How to complete this task:
Beneath this instruction is a block of data; output from it exactly the lines that run from the one containing "Expand the Documentation" through the one containing "Task: Open the share content tray", inclusive.

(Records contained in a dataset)
^^^^
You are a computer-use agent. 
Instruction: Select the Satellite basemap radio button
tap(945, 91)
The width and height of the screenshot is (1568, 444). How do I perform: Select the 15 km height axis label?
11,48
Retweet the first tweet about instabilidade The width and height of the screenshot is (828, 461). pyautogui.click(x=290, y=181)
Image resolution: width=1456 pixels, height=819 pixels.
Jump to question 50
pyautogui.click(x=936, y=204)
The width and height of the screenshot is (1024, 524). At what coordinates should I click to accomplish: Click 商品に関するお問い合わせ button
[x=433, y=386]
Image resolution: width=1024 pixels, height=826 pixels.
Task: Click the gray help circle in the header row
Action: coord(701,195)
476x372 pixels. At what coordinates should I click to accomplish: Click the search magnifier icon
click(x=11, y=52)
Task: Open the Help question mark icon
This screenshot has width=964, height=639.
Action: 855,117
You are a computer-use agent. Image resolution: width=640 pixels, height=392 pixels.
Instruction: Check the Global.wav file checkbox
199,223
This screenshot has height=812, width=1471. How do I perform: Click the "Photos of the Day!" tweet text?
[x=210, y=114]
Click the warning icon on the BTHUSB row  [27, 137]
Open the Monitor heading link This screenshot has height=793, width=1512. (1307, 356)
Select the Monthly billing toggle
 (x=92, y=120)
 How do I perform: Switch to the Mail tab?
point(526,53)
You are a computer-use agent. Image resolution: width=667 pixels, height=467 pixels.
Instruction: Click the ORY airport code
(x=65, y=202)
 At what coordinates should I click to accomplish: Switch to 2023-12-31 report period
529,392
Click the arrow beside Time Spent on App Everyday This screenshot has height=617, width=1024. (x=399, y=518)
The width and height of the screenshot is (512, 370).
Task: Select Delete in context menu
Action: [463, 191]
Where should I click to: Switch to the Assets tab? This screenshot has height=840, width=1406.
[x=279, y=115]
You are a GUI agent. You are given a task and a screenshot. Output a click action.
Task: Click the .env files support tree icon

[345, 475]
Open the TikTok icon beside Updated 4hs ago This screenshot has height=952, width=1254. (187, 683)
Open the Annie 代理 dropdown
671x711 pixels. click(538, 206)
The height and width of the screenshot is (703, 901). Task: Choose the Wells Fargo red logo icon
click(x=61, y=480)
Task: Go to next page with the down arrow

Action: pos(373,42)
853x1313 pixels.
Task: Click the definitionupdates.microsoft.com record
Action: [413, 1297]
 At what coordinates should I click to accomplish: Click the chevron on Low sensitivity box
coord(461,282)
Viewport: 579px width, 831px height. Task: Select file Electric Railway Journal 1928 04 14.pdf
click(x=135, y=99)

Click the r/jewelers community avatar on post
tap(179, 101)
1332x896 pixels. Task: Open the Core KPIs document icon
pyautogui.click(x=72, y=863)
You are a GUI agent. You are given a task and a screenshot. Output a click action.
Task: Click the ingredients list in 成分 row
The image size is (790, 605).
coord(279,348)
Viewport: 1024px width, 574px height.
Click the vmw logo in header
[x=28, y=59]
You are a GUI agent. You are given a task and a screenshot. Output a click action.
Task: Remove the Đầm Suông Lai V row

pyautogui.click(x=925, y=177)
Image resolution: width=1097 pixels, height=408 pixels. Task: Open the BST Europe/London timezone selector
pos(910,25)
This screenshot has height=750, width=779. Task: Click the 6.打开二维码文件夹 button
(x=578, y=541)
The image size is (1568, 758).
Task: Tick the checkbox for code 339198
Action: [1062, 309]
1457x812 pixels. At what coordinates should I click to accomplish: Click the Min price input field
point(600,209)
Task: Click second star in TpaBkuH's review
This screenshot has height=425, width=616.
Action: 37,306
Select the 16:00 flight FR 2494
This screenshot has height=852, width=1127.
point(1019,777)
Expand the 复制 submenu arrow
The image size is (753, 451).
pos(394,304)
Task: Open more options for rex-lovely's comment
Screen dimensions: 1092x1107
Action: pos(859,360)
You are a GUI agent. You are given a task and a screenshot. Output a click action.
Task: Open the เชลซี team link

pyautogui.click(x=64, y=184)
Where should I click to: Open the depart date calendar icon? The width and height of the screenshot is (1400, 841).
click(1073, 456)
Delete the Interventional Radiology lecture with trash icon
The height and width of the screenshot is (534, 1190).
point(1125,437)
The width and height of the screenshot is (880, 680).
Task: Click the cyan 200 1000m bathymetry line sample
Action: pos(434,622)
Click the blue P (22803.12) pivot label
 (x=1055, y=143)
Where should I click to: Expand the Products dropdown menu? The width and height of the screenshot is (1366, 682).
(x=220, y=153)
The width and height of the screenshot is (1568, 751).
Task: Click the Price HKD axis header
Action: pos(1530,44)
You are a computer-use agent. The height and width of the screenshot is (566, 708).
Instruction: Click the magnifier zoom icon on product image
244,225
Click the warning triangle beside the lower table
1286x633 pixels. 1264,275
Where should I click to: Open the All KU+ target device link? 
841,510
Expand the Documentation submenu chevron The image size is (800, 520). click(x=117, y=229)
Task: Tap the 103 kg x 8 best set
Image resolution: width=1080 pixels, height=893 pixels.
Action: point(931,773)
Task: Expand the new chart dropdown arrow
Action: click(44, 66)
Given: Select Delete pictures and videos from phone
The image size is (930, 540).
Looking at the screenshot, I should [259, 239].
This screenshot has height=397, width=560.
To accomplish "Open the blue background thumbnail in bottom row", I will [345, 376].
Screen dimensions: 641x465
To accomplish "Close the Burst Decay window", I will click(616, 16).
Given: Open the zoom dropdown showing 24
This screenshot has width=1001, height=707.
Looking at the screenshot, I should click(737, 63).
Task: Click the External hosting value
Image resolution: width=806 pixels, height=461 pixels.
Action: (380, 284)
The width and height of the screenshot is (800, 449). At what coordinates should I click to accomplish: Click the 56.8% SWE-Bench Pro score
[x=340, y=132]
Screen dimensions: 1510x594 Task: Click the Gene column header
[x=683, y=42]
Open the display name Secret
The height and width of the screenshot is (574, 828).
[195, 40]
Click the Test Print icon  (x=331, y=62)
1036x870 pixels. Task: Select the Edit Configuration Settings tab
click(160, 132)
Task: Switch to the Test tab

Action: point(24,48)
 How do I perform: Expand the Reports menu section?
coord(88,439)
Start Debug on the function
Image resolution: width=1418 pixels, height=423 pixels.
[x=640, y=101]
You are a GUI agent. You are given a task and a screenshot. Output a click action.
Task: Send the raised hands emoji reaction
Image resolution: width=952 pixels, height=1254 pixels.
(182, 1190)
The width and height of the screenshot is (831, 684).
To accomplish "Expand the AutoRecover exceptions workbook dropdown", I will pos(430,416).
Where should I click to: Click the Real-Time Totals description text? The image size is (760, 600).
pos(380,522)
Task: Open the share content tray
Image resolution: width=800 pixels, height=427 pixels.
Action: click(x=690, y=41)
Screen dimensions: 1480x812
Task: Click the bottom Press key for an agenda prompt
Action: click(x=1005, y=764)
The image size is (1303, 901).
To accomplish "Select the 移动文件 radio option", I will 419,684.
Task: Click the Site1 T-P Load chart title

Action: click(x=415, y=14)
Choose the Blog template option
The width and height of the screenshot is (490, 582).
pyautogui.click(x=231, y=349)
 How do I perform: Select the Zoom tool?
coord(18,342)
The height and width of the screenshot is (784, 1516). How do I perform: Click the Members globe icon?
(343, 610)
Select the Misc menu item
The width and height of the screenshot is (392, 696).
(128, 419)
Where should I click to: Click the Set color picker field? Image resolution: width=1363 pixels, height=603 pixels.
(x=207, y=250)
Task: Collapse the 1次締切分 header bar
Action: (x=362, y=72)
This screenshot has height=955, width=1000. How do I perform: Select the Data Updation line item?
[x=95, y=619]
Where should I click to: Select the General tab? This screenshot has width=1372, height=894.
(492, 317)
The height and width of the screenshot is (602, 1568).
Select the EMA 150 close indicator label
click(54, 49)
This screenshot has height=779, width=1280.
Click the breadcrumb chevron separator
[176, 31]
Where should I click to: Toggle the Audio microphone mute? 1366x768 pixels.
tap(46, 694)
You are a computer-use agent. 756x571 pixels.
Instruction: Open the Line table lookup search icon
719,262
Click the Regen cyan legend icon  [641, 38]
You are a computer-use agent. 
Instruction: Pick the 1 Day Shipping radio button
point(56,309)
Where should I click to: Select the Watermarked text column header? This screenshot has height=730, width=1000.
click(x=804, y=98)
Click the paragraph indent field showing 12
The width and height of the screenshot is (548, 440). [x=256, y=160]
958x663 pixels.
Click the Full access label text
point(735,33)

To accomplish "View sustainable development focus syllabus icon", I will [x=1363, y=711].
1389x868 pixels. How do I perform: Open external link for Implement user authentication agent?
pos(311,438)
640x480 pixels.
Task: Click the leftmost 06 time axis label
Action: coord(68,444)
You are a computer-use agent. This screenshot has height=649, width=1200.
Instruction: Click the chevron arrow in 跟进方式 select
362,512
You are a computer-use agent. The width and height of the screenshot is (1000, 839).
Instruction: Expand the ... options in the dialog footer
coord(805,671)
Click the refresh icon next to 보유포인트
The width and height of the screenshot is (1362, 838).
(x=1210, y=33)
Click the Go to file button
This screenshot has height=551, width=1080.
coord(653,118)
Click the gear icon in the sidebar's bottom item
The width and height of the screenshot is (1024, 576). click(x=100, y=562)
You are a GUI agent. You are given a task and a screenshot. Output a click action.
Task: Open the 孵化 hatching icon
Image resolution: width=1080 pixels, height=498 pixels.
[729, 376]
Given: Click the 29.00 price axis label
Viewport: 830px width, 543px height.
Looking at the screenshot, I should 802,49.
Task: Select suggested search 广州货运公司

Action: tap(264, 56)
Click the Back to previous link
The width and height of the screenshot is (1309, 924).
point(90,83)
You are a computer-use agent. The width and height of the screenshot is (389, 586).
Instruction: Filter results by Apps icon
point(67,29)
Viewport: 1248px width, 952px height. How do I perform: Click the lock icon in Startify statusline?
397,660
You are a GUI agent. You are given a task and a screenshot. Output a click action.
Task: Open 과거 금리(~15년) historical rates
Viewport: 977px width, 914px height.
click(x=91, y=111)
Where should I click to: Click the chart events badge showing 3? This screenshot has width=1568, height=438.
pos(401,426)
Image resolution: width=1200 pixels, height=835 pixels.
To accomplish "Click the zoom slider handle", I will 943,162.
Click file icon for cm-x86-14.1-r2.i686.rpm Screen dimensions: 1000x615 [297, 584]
^^^^
Solution:
Expand the Documentation submenu chevron The image size is (800, 520). click(x=117, y=229)
Task: Tap the 103 kg x 8 best set
Image resolution: width=1080 pixels, height=893 pixels.
Action: point(931,773)
Task: Expand the new chart dropdown arrow
Action: click(44, 66)
Given: Select Delete pictures and videos from phone
The image size is (930, 540).
Looking at the screenshot, I should [259, 239].
This screenshot has height=397, width=560.
To accomplish "Open the blue background thumbnail in bottom row", I will [345, 376].
Screen dimensions: 641x465
To accomplish "Close the Burst Decay window", I will click(616, 16).
Given: Open the zoom dropdown showing 24
This screenshot has width=1001, height=707.
Looking at the screenshot, I should click(737, 63).
Task: Click the External hosting value
Image resolution: width=806 pixels, height=461 pixels.
Action: (380, 284)
The width and height of the screenshot is (800, 449). At what coordinates should I click to accomplish: Click the 56.8% SWE-Bench Pro score
[x=340, y=132]
Screen dimensions: 1510x594 Task: Click the Gene column header
[x=683, y=42]
Open the display name Secret
The height and width of the screenshot is (574, 828).
[195, 40]
Click the Test Print icon  (x=331, y=62)
1036x870 pixels. Task: Select the Edit Configuration Settings tab
click(160, 132)
Task: Switch to the Test tab

Action: point(24,48)
 How do I perform: Expand the Reports menu section?
coord(88,439)
Start Debug on the function
Image resolution: width=1418 pixels, height=423 pixels.
[x=640, y=101]
You are a GUI agent. You are given a task and a screenshot. Output a click action.
Task: Send the raised hands emoji reaction
Image resolution: width=952 pixels, height=1254 pixels.
(182, 1190)
The width and height of the screenshot is (831, 684).
To accomplish "Expand the AutoRecover exceptions workbook dropdown", I will pos(430,416).
Where should I click to: Click the Real-Time Totals description text? The image size is (760, 600).
pos(380,522)
Task: Open the share content tray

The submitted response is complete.